Characters: At this point, I've already said a few things about the characters and how they should be the ones to show the world. Besides, the characters weren't unique. I could read their thoughts, but in most cases, not their emotions. There was too much dialogue, but even that wasn't enough to make me understand what their soul carried. I didn't know what they liked, what their dreams were (except for a few exceptions).

Grammar/ Punctuation/ Vocabulary:

Sometimes there weren't any full stops at the end of the sentences.

Always put a space between words and words and quotation marks. For example, you should say: "How are you?" he asked. You seem to write like that: How are you?"he asked.

It might look silly or a minor detail but space exists for a reason. It gives your readers time to breathe between words, and it makes your writing look neater.

Avoid using numbers when writing.
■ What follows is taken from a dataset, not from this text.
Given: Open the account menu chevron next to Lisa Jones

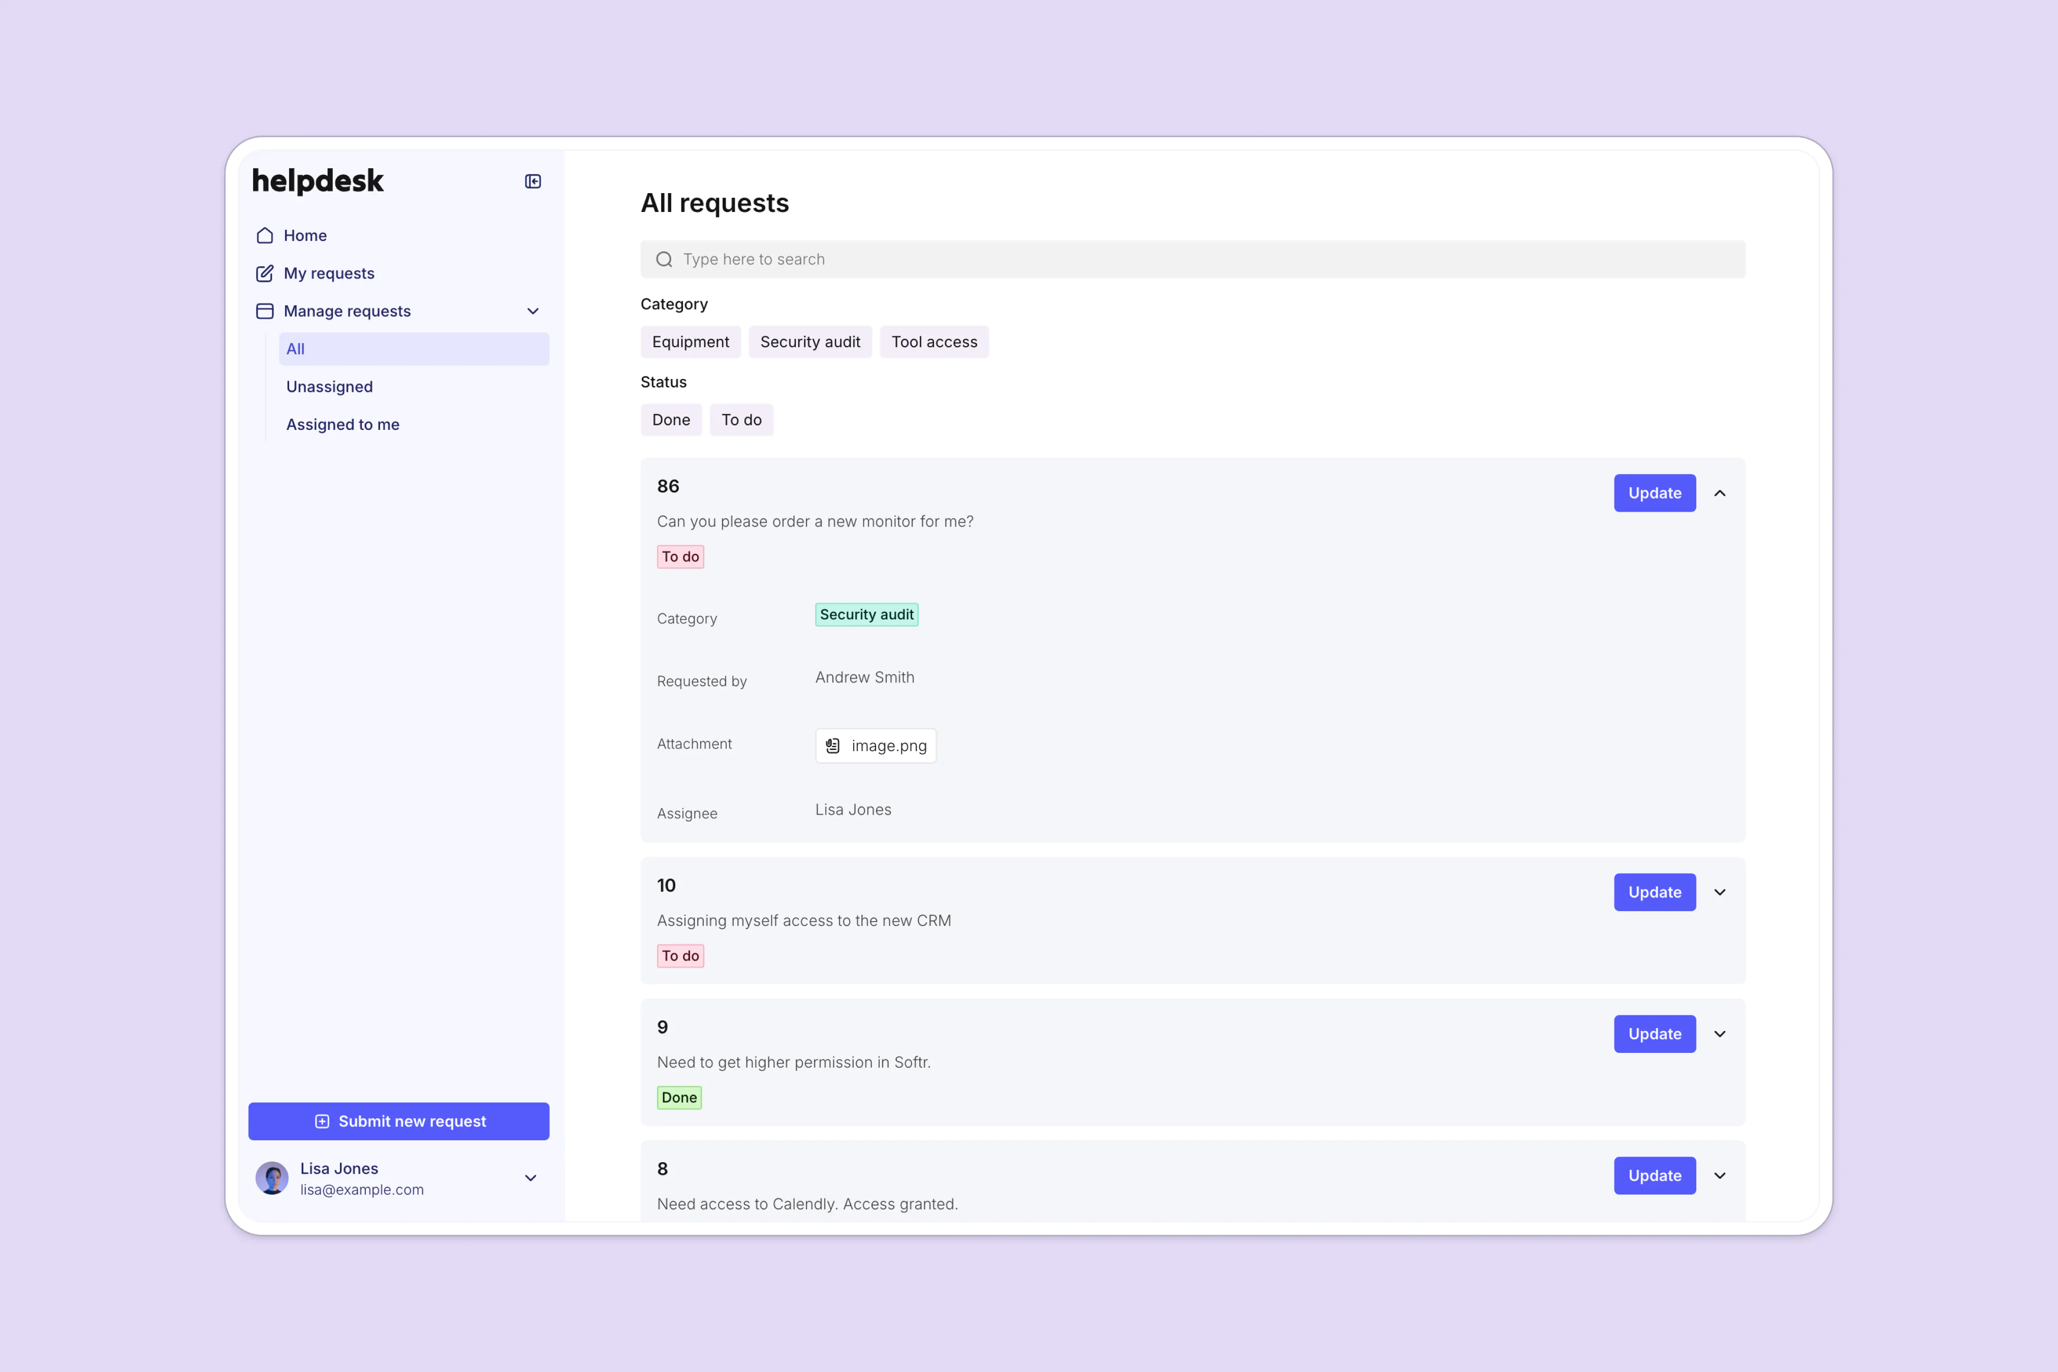Looking at the screenshot, I should [530, 1178].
Write seventeen, and not 17.

I noticed that you have many run-on sentences, and sometimes your sentences are five or six lines long. In case you are unfamiliar with the term, a run-on sentence occurs when two or more independent clauses are connected improperly.

Check this link for more info on run-on sentences: https://academicguides.waldenu.edu/writingcenter/grammar/runonsentences

I noticed some typos and grammar was usually okay, but the run-on sentences and the lack of proper punctuation was the major turn-off of the story.

When you end the dialogue in an exclamation mark, don't add a comma afterward. (The same goes for full stops and exclamation marks.)

Example: "Why did you do it?" she asked.

"I had no idea!" she said.

I also noticed that you use too many dialogue tags. Dialogue tags are words like say, scream, answer, etc that follow a dialogue. Don't use a dialogue tag after every (or almost every) dialogue. It's okay to not say someone's name every time someone speaks, especially if there are only two people in the scene. If there are more than two people, you can use an action to show who's speaking. Remember that when you have action after the dialogue, the dialogue ends in a full stop, and the action starts with a capital letter.

Originality: It's a unique idea, and I haven't read anything like it.

Overall impression: I didn't like it. I didn't like the writing style, and everything was confusing. I couldn't connect with the characters. Also, everything was too miserable. I understand that this is the way of the world and the place they live in, but the reader wants to see a hint of joy or a glimpse of hope. Try to have some balance in your writing.

I suggest you work on your characters first. Find out who they are, what their goal is, and what motivates them in life. Then, outline the plot and create points: Point one, point two, climax, finale, etc. Then, go back to your story, use what you've learned from your characters to edit your story, and finally, focus on the small grammar and punctuation mistakes.